• [Required work]:
Copy the data below line for line without changing any wording, and leave the pictures out of your answer.

• [Provided entries]:
# # # # # # #

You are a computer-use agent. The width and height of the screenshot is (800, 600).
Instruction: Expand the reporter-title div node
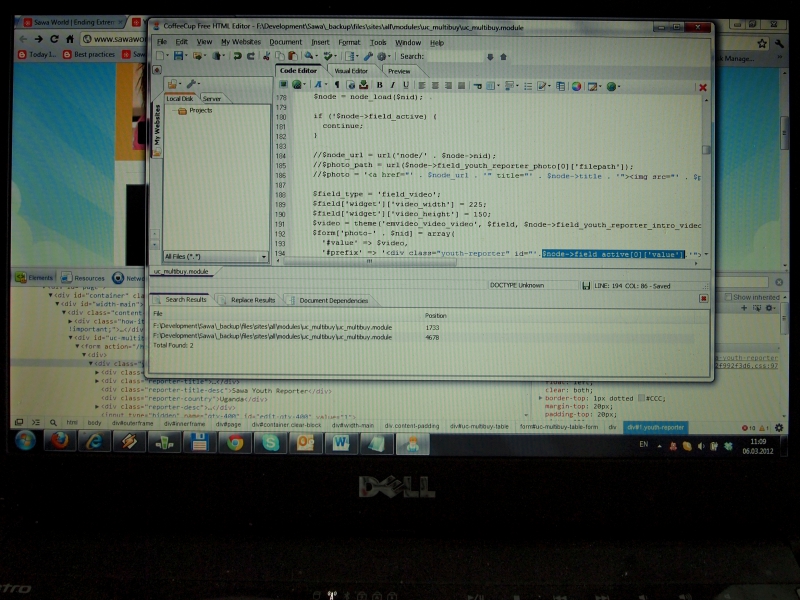pyautogui.click(x=98, y=381)
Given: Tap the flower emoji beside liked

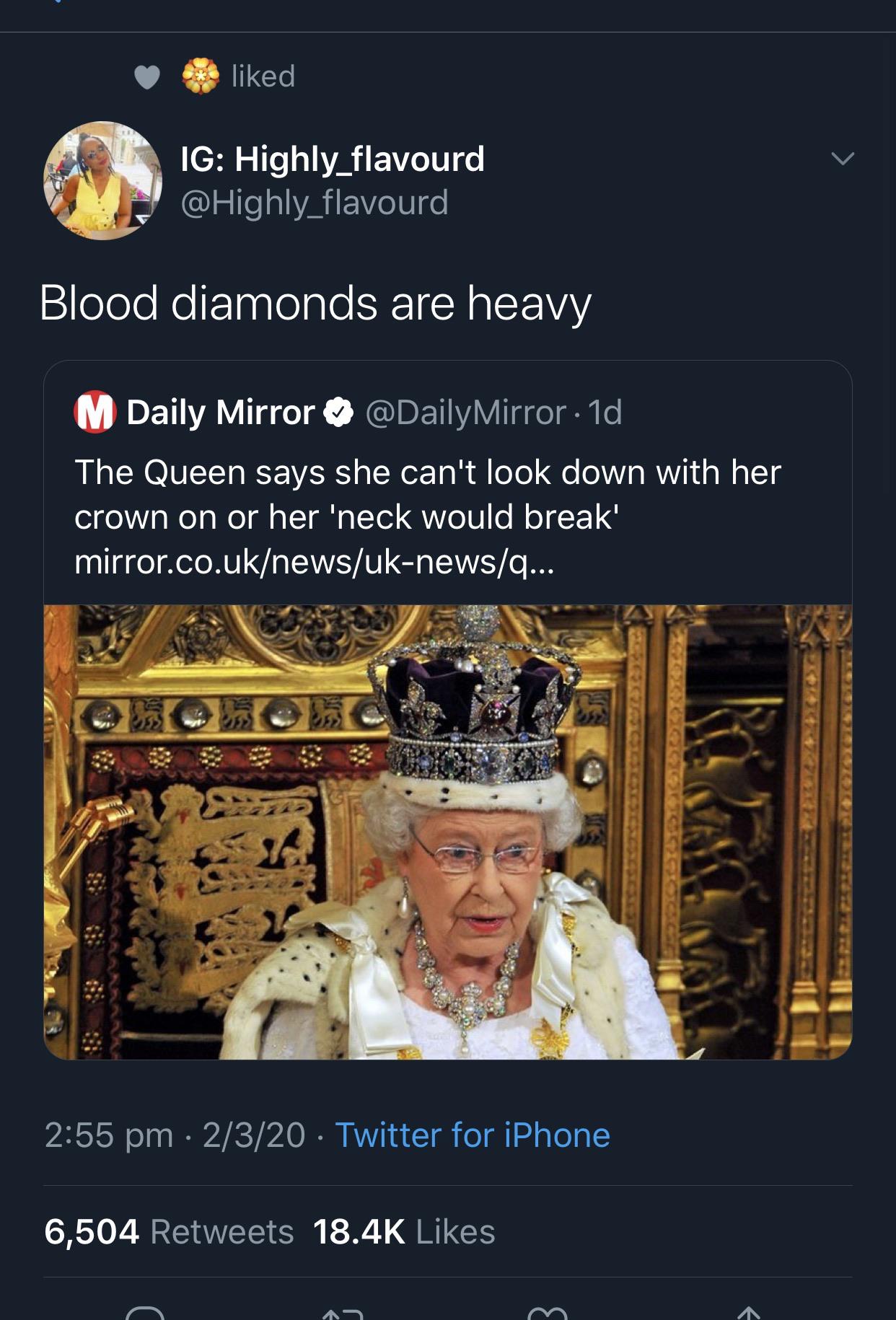Looking at the screenshot, I should 201,76.
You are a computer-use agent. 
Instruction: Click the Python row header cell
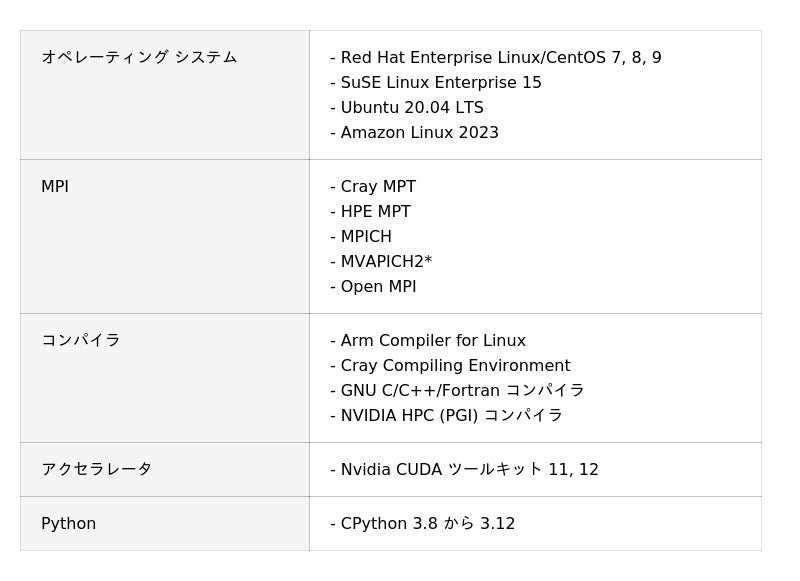coord(165,524)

# # # # # # #

• [The output]:
You are a computer-use agent. The width and height of the screenshot is (800, 600).
Instruction: Expand the reporter-title div node
pyautogui.click(x=98, y=381)
Given: Tap the flower emoji beside liked

Looking at the screenshot, I should 201,76.
You are a computer-use agent. 
Instruction: Click the Python row header cell
coord(165,524)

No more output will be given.